Parmi les stratégies d’adaptation développées tout au long de leur parcours scolaire et qui ont permis de faciliter leur passage à l’université, les étudiant·es rapportent des exercices de respiration, la méditation, l’écoute et l’expression de leurs besoins et émotions, la communication, l’organisation et l’établissement d’uneroutine stable et le sport (p.96).

L’interinfluence des facteurs

En somme, les résultats de cette recherche permettent de constater que les manifestations psychologiques et physiques liées au TAG influencent de façon significative la qualité de vie des participant·es (p.99). En plus d’être liés à des symptômes dépressifs sur une longue période, les symptômes du TAG ont mené certain·es à faire usage de substances psychoactives afin de diminuer leur intensité. Or, cela a eu pour effet de nuire à leur rendement scolaire (p.100).   

Les manifestations physiques et psychologiques du TAG sont également associées à une baisse de l’assiduité en classe et du rendement scolaire, et ce, indépendamment de la consommation de substances psychoactives (p.100).

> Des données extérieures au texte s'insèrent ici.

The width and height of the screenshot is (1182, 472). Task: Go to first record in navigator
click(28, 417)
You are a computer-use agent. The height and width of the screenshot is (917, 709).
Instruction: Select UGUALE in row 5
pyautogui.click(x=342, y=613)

Par ailleurs, les chercheuses soulignent que le fait d’avoir plus d’un diagnostic de santé et que plusieurs systèmes (famille, école, amitiés, notamment) s’interinfluencent rend difficile le départage entre les causes et conséquences du TAG.

Les résultats de cette recherche permettent de montrer l’importance de donner la parole à ces étudiant·es dans le développement des interventions qui les concernent. Ils permettent également de se questionner sur les raisons qui amènent les étudiant·es à demander des services d’aide ou à ne pas y recourir.

Source : St-Pierre, É. et Pouliot, È. (2021). Poursuivre des études universitaires : l’expérience d’étudiants ayant un diagnostic de trouble d’anxiété généralisée (TAG). Revue hybride de l’éducation, 5(1), 84-104.